Two NGOs have called for the National Registration Department (NRD) in Sarawak to have autonomy. This is expected to help bring down the number of people having no personal documents as a result of non-compliance on Adat.
The Federal Government is either ignorant on Adat or attempting to block its implementation, they said. “Sabah and Sarawak must have the right to determine its own citizens and to deal with them.”
The NRD at present ignores the peculiar situation on the ground in Sarawak, added Sarawak 4 Sarawakians (S4S) and the Sarawak Dayak Iban Association (SADIA) in a statement.
NRD also does not comply with the International Convention on Human Rights, continued the two NGOs in the statement signed by S4S Chief Peter John Jaban.
The NGOs were taking their cue from a statement by Sarawak Welfare, Women and Community Wellbeing Minister Fatimah Abdullah on “disorderly marriages”.
As a result, many children of local fathers and mothers from across the border in Kalimantan, for example, are left stateless.

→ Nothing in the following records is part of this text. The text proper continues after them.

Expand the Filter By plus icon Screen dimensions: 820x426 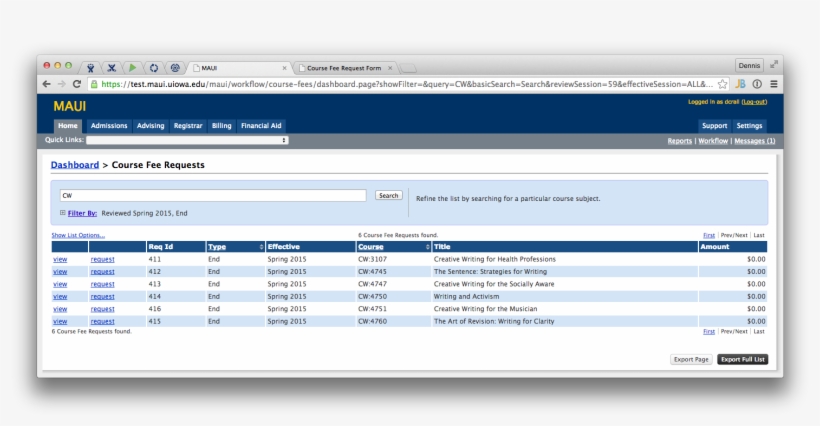63,213
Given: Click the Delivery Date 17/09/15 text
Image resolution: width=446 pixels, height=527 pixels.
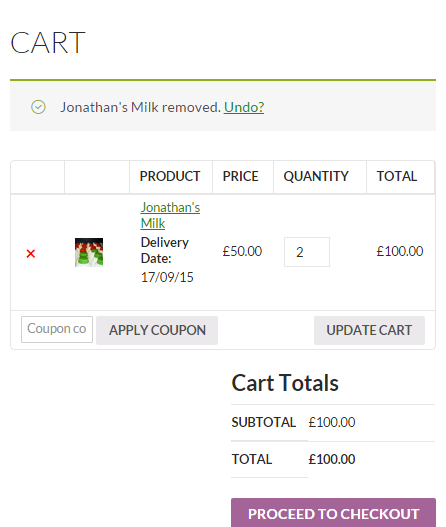Looking at the screenshot, I should click(167, 260).
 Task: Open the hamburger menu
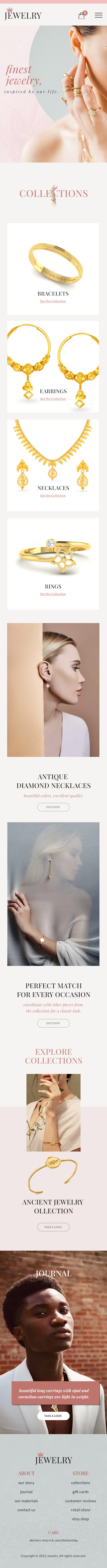[99, 15]
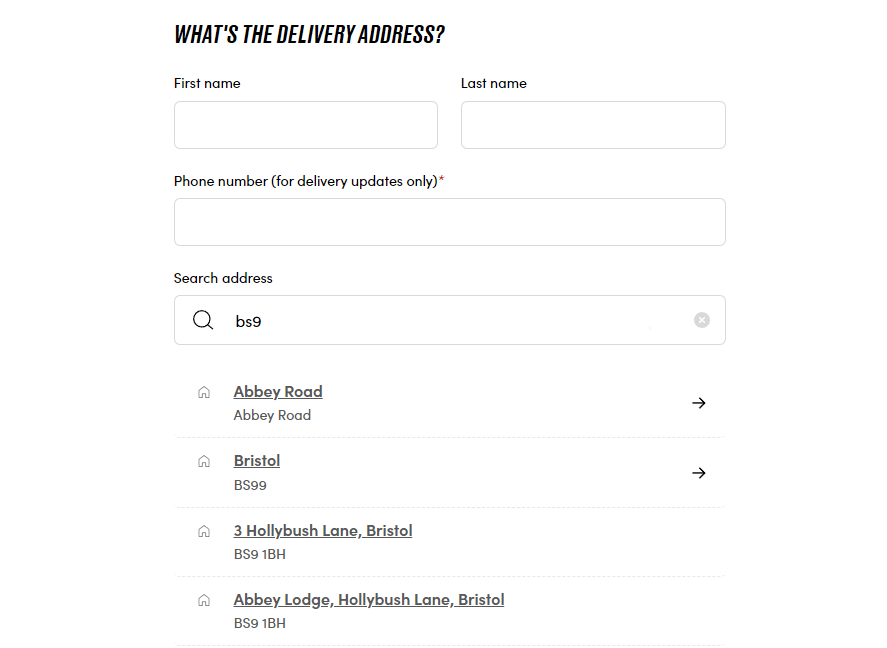This screenshot has width=887, height=648.
Task: Select the 3 Hollybush Lane, Bristol address
Action: (322, 530)
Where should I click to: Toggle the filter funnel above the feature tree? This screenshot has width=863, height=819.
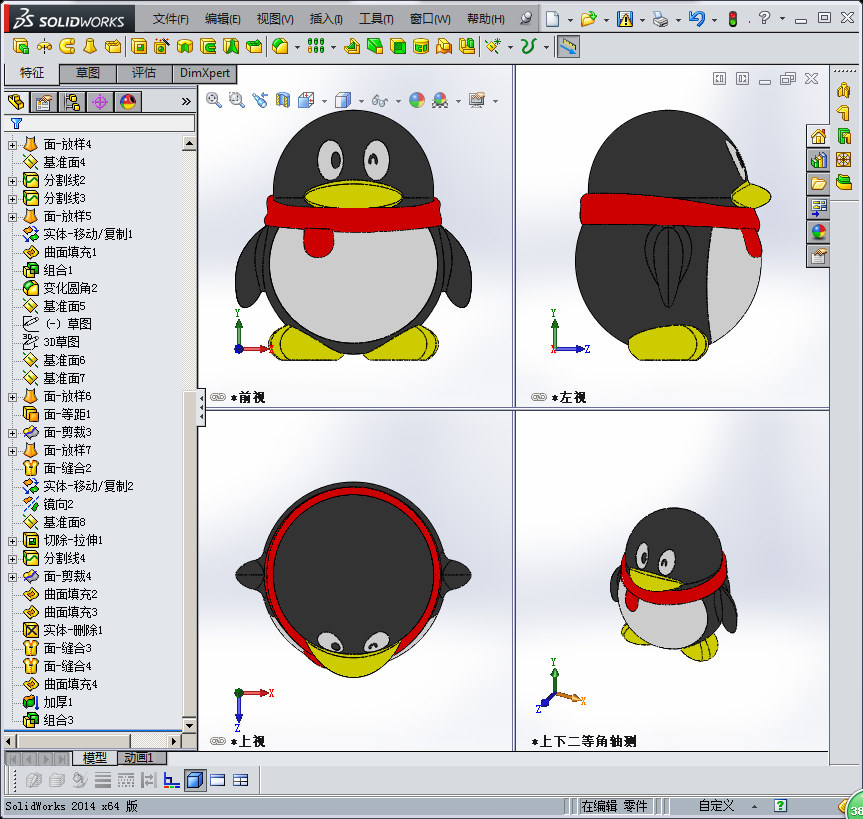(x=16, y=122)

Besides, the NRD refuses to recognise the Surat Perkahwinan Adat (Adat Marriage Certificate) and valid marriage certificates from other countries. The people suffer under the dictates of the Federal Government.
The statement quoted lawyer Simon Siah as saying that “Adat has the force of law in Sabah and Sarawak”.

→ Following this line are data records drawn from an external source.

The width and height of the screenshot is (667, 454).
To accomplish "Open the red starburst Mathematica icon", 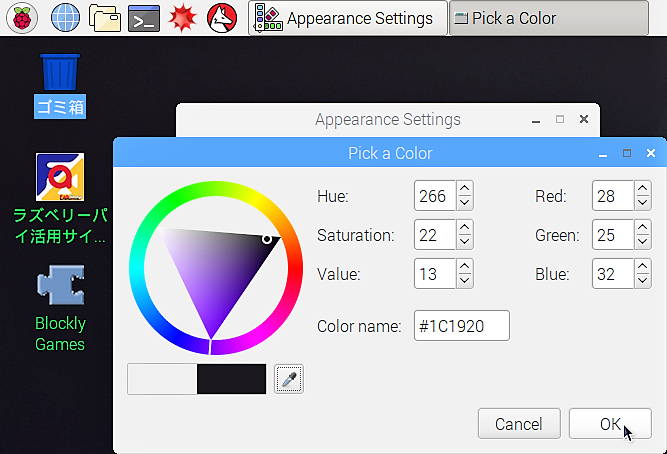I will click(182, 18).
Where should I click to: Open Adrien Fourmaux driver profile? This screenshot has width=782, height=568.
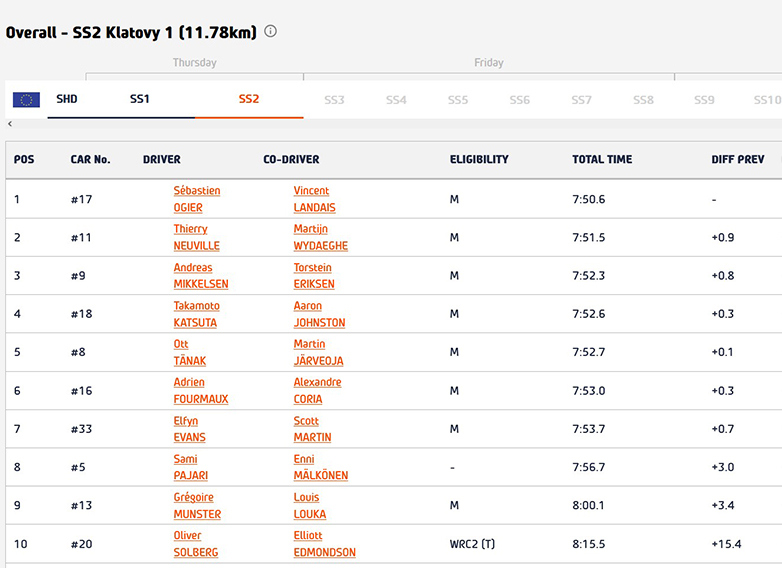(x=200, y=390)

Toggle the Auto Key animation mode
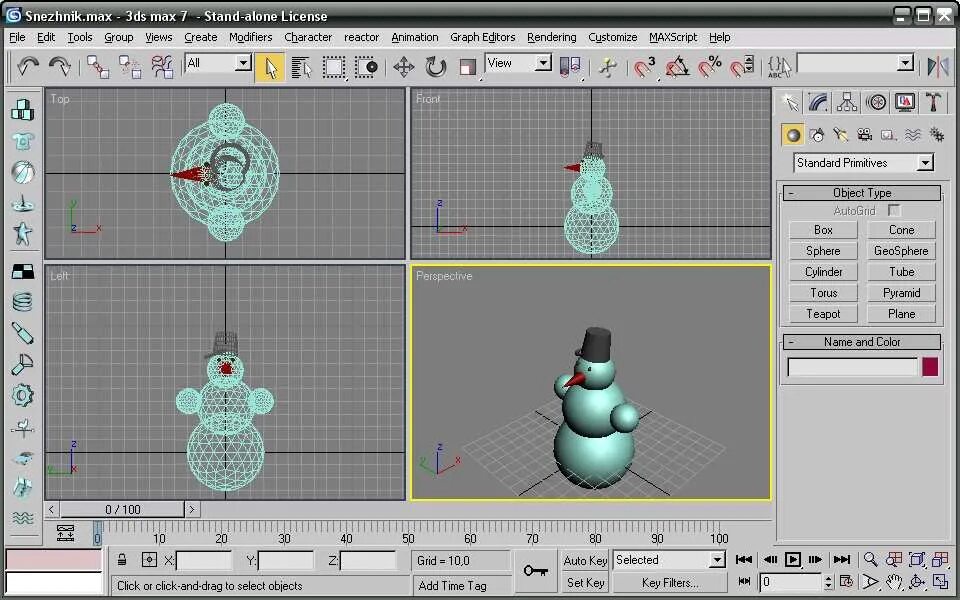click(x=583, y=560)
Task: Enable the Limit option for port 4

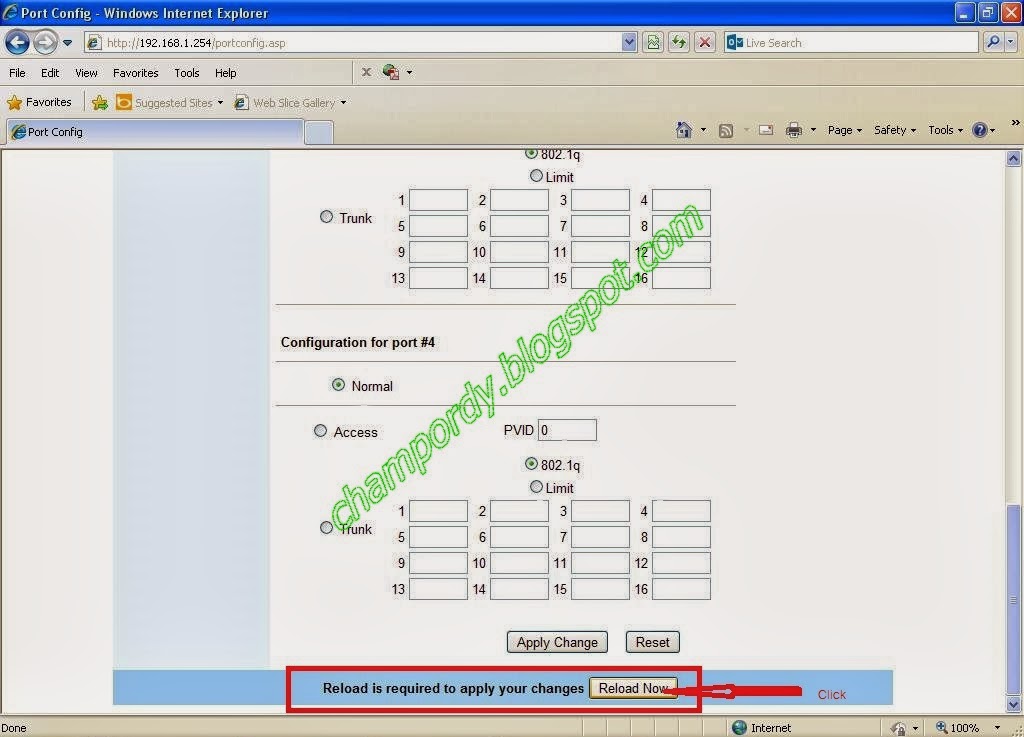Action: point(536,487)
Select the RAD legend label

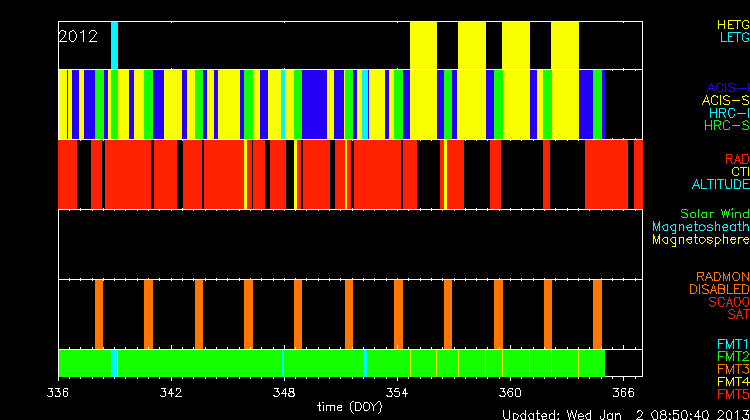coord(736,160)
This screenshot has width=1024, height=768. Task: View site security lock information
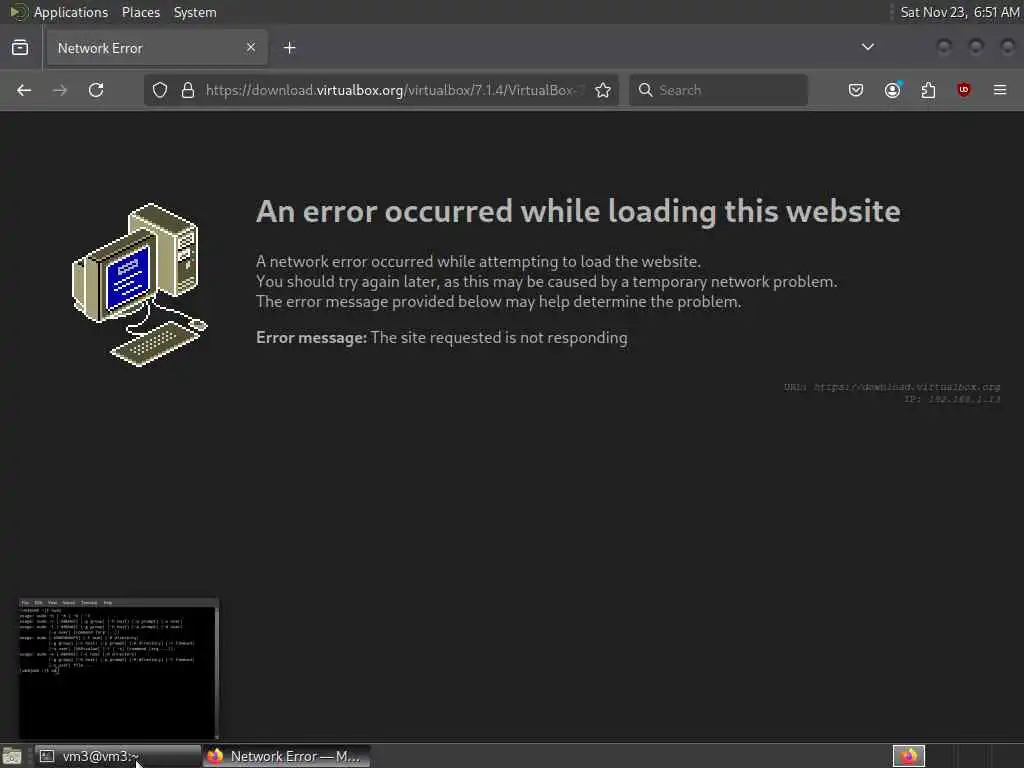pos(188,90)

This is not in dispute as the Court has recognised it time and again, stressed Siah.
He referred to the Native Court Ordinance 1992 which ensures the legal position of Adat. “This is in line with international law on the right of indigenous people to maintain systems and cultural practices from time immemorial,” said Siah.
In Sarawak, argued the NGOs, Adat plays a big part in the life of the Orang Asal and must be recognised by the NRD. “This is the unique challenge especially in the rural areas of Sarawak.”
Briefly, if personal documents continue to be issued in Sarawak based on rules and regulations drawn up in Putrajaya, a large number of Orang Asal would remain in a legal twilight zone.
S4S and SADIA charged that many Orang Asal have been denied an identity card by the NRD. “They are stateless, having no nationality.”
“NRD staff privately agree that the question of being stateless should not arise.”
The stateless do not have access to public healthcare facilities and education and even the right to be cared for equally by both parents, pointed out the statement.